Segment Start: Records supplied
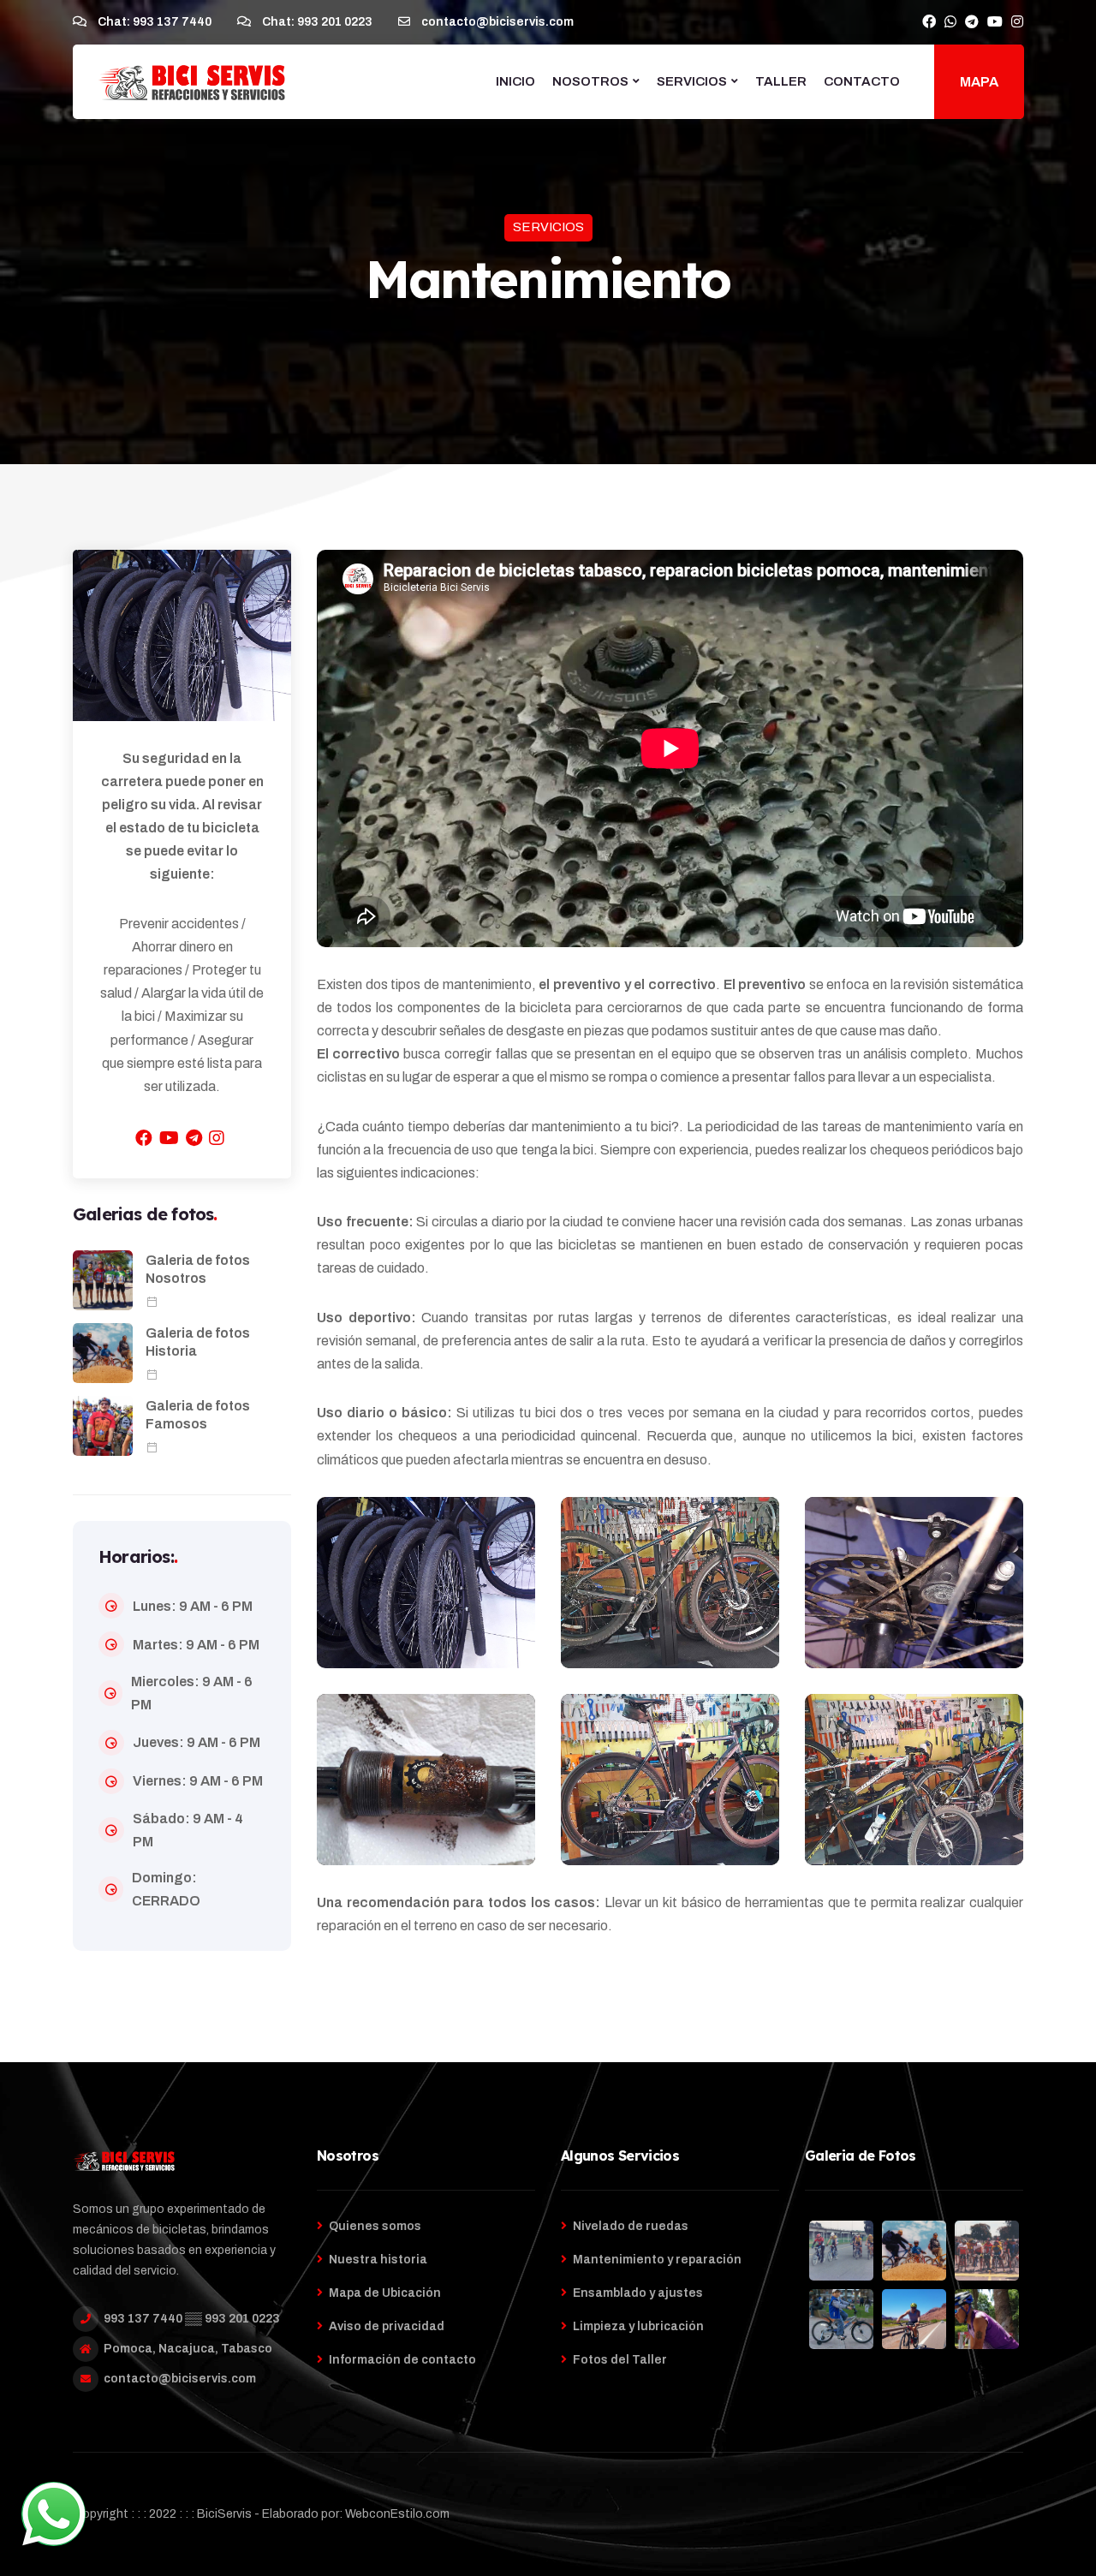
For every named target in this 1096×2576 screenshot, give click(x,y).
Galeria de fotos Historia (198, 1342)
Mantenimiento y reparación (657, 2259)
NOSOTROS (590, 81)
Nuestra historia (378, 2259)
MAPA (979, 82)
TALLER (781, 81)
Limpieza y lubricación (638, 2326)
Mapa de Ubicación (385, 2293)
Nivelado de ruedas (630, 2226)
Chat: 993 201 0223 (315, 21)
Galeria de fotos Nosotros (198, 1269)
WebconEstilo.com (397, 2513)
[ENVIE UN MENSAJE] (53, 2514)
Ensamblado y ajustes (638, 2293)
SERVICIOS (692, 81)
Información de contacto (402, 2359)
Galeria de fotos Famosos (198, 1414)
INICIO (515, 81)
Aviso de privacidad (386, 2326)
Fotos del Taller (620, 2359)
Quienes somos (375, 2226)
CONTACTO (862, 81)
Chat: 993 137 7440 (153, 21)
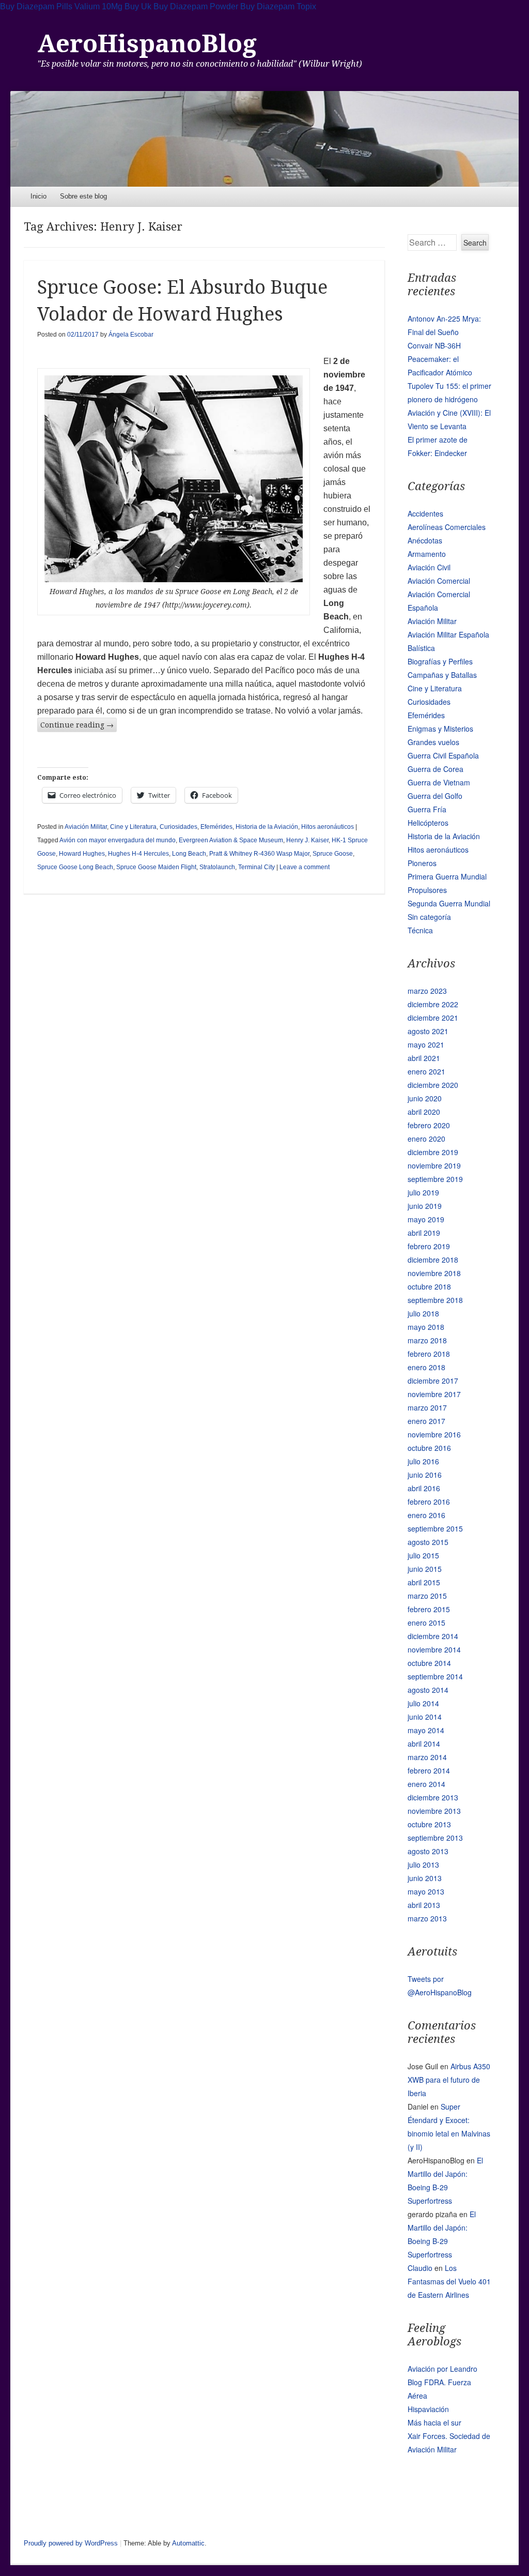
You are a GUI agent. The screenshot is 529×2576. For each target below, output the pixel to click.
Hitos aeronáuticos (327, 826)
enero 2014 (426, 1784)
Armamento (427, 554)
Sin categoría (429, 917)
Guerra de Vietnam (439, 782)
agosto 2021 (428, 1031)
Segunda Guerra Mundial (449, 903)
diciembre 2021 (433, 1017)
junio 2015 (425, 1569)
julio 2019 (423, 1192)
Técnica (420, 930)
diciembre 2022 (433, 1004)
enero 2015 (426, 1622)
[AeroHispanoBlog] (264, 138)
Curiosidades (178, 826)
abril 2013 (424, 1905)
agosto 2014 (428, 1690)
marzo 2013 (427, 1918)
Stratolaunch (217, 867)
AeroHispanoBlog (147, 43)
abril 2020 (424, 1112)
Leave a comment (304, 867)
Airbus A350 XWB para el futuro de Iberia (449, 2079)
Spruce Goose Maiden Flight (156, 867)
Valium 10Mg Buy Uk (112, 6)
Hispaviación (428, 2409)
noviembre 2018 (434, 1273)
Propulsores (427, 890)
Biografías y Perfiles (440, 661)
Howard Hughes (82, 853)
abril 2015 (424, 1582)
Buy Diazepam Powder (195, 6)
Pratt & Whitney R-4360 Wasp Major (259, 853)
Segment End: Records supplied
Count how many lines above hold the word "click", then reply with that number alone.

Task output » 2